* TASK: Wherever a line below holds the word "will", copy that line.

Items from a data source
---

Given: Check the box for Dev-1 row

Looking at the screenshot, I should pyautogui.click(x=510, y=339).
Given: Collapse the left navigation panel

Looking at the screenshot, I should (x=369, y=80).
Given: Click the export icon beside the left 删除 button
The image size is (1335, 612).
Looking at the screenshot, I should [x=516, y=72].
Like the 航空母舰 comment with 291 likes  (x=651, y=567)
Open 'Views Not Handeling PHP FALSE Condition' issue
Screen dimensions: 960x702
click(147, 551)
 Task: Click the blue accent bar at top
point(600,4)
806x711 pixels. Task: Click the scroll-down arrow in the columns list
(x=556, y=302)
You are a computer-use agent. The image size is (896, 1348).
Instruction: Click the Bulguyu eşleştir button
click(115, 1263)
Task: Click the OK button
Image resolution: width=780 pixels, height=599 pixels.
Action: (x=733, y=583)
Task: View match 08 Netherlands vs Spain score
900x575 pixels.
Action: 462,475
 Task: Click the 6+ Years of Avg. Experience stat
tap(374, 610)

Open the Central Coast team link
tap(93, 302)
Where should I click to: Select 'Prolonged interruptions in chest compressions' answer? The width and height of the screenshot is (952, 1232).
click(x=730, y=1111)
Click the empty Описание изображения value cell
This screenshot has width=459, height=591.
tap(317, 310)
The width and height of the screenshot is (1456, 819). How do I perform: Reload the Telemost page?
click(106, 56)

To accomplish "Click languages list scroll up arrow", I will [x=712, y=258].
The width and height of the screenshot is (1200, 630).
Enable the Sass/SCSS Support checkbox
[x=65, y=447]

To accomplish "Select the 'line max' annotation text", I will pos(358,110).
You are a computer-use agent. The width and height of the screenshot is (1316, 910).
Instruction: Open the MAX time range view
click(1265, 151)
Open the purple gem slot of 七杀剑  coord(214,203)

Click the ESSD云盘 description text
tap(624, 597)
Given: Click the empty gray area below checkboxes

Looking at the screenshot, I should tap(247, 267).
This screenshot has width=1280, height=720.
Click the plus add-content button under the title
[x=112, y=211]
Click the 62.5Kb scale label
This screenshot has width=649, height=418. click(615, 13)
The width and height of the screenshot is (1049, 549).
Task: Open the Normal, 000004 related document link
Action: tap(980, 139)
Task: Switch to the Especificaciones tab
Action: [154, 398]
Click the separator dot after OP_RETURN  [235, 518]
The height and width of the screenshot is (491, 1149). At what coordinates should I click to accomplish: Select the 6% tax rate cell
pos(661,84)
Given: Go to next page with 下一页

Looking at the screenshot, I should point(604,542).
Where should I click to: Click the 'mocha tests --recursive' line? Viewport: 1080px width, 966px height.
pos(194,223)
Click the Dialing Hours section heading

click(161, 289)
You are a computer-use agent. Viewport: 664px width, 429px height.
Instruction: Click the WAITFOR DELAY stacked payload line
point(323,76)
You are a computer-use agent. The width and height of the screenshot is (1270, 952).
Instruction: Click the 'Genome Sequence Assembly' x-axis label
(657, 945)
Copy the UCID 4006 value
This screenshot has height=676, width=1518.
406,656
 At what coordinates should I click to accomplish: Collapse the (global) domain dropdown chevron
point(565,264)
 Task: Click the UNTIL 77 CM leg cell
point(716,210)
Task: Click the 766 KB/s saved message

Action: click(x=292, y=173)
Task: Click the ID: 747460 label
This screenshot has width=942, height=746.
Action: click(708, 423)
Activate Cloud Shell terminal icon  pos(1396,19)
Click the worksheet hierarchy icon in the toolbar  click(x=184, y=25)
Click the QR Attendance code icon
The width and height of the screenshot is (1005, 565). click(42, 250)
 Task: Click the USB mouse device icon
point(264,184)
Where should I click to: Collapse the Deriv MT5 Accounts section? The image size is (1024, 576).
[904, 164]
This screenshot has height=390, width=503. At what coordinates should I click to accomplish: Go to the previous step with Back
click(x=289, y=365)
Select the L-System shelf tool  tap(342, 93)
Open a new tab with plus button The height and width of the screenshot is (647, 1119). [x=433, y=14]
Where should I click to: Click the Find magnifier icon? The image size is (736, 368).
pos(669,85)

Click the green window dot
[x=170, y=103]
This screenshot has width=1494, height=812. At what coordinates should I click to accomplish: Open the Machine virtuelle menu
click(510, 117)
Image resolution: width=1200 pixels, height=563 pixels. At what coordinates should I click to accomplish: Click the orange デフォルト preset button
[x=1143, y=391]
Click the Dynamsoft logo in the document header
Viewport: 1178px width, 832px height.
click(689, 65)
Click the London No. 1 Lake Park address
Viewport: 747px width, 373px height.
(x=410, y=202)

---

* SOLUTION TO THIS PROBLEM:
To accomplish "Click languages list scroll up arrow", I will [x=712, y=258].
To accomplish "Select the 'line max' annotation text", I will pos(358,110).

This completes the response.